As a veteran and captain, are the sensations before a great championship with the selection different from your first time?
On a sporting level, the essence is the same, but it is true that media-wise, things have advanced a lot. Everything is being done at a much bigger scale, and better: the players, the level of play, the organisations and the settings. It’s all much more special now, in that sense. A World Cup like it’s done now would be unimaginable a few years ago. Personally, I’m still as nervous as on the first day I played with the national team. You still feel the nerves, whether you play or not, whether you’re in the field or on the bench. You go out to compete and the feeling is the same as the first time.
Although you have almost 200 caps, Marta Mangué’s 301 still seem out of reach. Is entering the top-5 of players with most caps one of your goals?
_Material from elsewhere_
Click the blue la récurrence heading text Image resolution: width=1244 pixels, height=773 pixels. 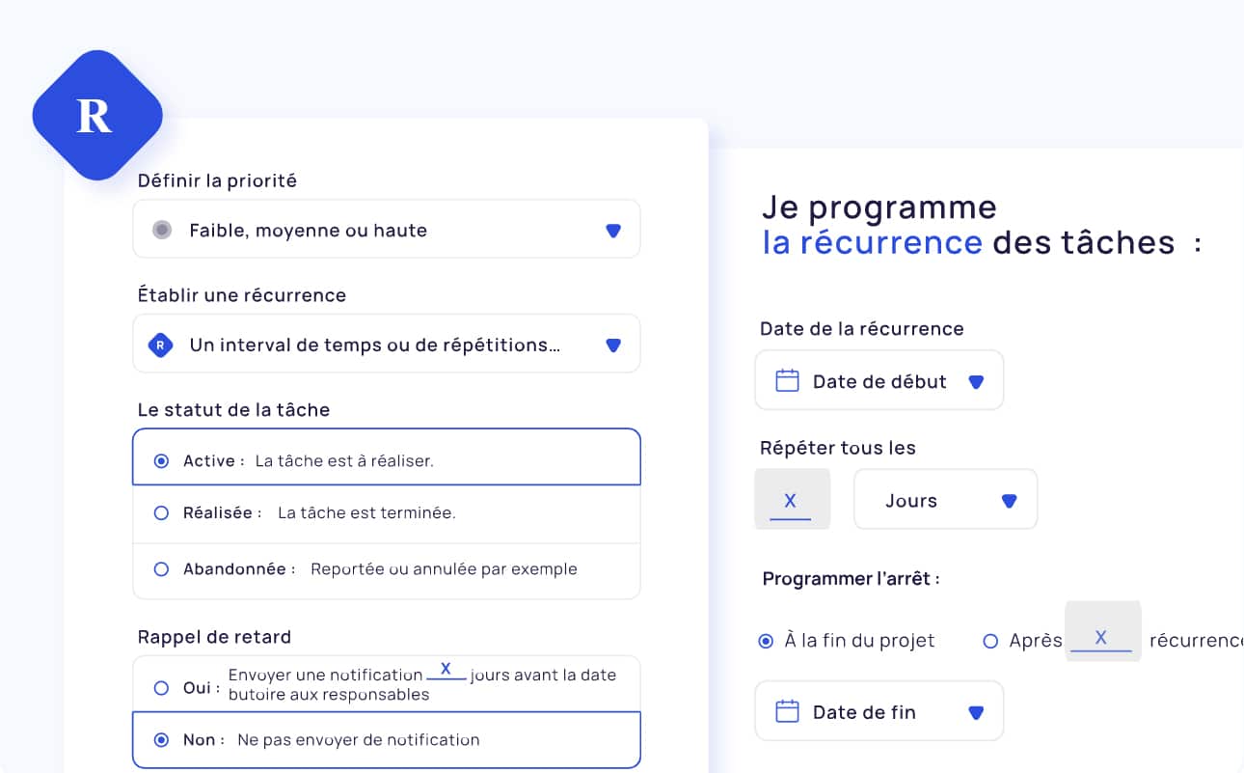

Marta Mangué is one of a kind and has achieved everything. What am I going to tell you about Marta! She is the most renowned player in the national team. I don’t think about reaching any number of caps, but about being well. If Carlos Viver wants to count on me, I will be there, as long as my body allows me to and I feel like playing, and I will go as far as I can. I’d rather focus on the day to day and on being on top form. I don’t want to keep dragging myself to the national team, just to achieve a certain number of caps. It wouldn’t be fair, neither as a professional nor as an athlete.
The 2021 World Cup will be held in Spain, and it promises to be something very special. Could it be Silvia Navarro’s final performance with the national team?
I don’t know. I don’t know if I will get there, nor if they’ll call me. What I do know is that the World Cup in Spain is going to be very special for the players who are going, and they should enjoy it. It’ll be a great opportunity for people here to see it.
With such an extensive career, what’s the best thing that handball has given you?
I have very good memories throughout my career. My debut, winning my first league, the world bronze with the national team, runners-up in Europe, the Olympic bronze medal in London, the two titles with my team this year. I feel very lucky, regardless of the titles: playing handball is the reward, it’s been my life and it always will be.